Jack Williams didn’t choose to go into the stunt business, he was born into it.
With a stuntman for a father and a trick horse rider for a mother, Williams was born on April 15, 1921, in Montana and was a longtime Hollywood stuntman, appearing in a host of films including “The Sons of Katie Elder,” “Cheyenne Autumn” and “Spartacus.”
On Tuesday, the longtime Agua Dulce resident died of natural causes at a convalescent home in Sylmar.
He would have turned 86 on Sunday.
“He was so proud to be the quiet man in the background, making good movies,” said his stepson Robert Vairo. “He was very proud of what he did.”
Williams performed his first stunt at age 4, passed from a horse to a stagecoach in a scene from the 1926 silent film “The Flaming Forest.”
As a student at the University of Southern California, Williams worked his way through school as a stuntman.
In total, he was credited and uncredited in more than 80 films.
In the heyday of his career, he worked with or doubled for Western icons such as John Wayne, Gene Autry, Gary Cooper and Clint Eastwood.
His trademark stunt, one he learned from his father, George Williams, was training a horse to rear up and fall on cue as if shot, without injuring either the animal or rider.
“There was probably no feat I could have imagined that was as fascinating as that. So I took the technique and perfected it,” he said during an interview in 2005, the same year he received a plaque on the Walk of Western Stars in downtown Newhall.
Vairo said his stepfather was a man who was all about details, and who didn’t slow down even in retirement.
He spoke four languages and was taking a French class until he was 85, Vairo said, and would travel often with his wife, Clare, whom he met when they were neighbors in Burbank.
In 1964, he bought the ranch in Agua Dulce he called home, and where he buried Coco, the horse he rode in many of the films he worked on.
Over the last several years, Williams’ health began to fail, and for the last five weeks he had been hospitalized.
When he died Tuesday night, he had been in the convalescent home for just a day.
Vairo was with him shortly before he died, and said that “he was alert, and his mind was very strong. Unfortunately, his body wasn’t.
“He had so many wonderful friends. They’re going to miss (him).”
On Friday, Signal columnist John Boston said, “Jack Williams is a reminder to me about how life should be lived: With gusto, humor and panache. He was, and will always be, my friend, hero and fencing partner.”
WIlliams is survived by his wife, Clare, his stepson Vairo and his stepdaughters Toni Shoemaker and Donna Diamond.
His funeral is scheduled for 11 a.m. Wednesday at Eternal Valley Memorial Park and Mortuary, where he will be buried next to his parents.
During his last interview with The Signal in April 2005, Williams said that “as a stuntman, life’s an adventure. It’s marvelous, but so fragile. You remember in ‘The War Wagon’ where they’ve got the dynamite shaking and it could go off any second? That’s the way life is.”
########################################
* [Questions to answer]:
**A.** Rewrite the paragraph of the obituary beginning "With a stuntman for a father" as a short bulleted list that keeps its main facts.
**B.** Quote the obituary word for word, beginning at the words "Williams performed his" and stopping after "than 80 films.".
**C.** Answer these questions from the obituary:
(i) At what age did Williams perform his first stunt?
(ii) In what year did he buy the ranch in Agua Dulce?
(iii) Where is his funeral scheduled to take place?

Stored records
########################################
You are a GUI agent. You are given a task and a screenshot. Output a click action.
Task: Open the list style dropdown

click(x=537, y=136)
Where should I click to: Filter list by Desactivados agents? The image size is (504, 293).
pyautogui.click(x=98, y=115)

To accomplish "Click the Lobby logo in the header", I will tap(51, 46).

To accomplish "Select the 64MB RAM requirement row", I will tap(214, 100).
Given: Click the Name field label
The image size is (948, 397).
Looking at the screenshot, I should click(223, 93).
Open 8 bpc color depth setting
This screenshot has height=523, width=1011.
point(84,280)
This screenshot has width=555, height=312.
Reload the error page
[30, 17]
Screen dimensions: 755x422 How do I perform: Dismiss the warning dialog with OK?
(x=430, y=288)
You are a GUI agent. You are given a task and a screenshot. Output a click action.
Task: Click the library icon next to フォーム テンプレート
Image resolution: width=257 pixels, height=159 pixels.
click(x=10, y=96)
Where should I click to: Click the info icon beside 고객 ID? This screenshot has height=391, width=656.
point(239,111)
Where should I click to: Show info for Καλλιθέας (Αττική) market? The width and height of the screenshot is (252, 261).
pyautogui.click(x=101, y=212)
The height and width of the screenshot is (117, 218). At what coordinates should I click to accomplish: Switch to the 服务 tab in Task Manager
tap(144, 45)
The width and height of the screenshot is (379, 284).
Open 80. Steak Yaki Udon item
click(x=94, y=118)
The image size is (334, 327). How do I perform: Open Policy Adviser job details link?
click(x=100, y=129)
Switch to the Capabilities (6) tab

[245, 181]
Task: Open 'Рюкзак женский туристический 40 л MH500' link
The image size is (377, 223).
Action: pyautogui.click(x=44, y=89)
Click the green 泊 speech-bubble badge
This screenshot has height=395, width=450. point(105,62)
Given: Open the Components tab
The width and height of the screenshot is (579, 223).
########################################
* [Answers in order]:
**A.**
- Parents: a stuntman father and a trick horse rider mother
- Born April 15, 1921, in Montana
- Longtime Hollywood stuntman
- Films include "The Sons of Katie Elder," "Cheyenne Autumn" and "Spartacus"

**B.**
Williams performed his first stunt at age 4, passed from a horse to a stagecoach in a scene from the 1926 silent film “The Flaming Forest.”
As a student at the University of Southern California, Williams worked his way through school as a stuntman.
In total, he was credited and uncredited in more than 80 films.

**C.**
(i) Age 4
(ii) 1964
(iii) Eternal Valley Memorial Park and Mortuary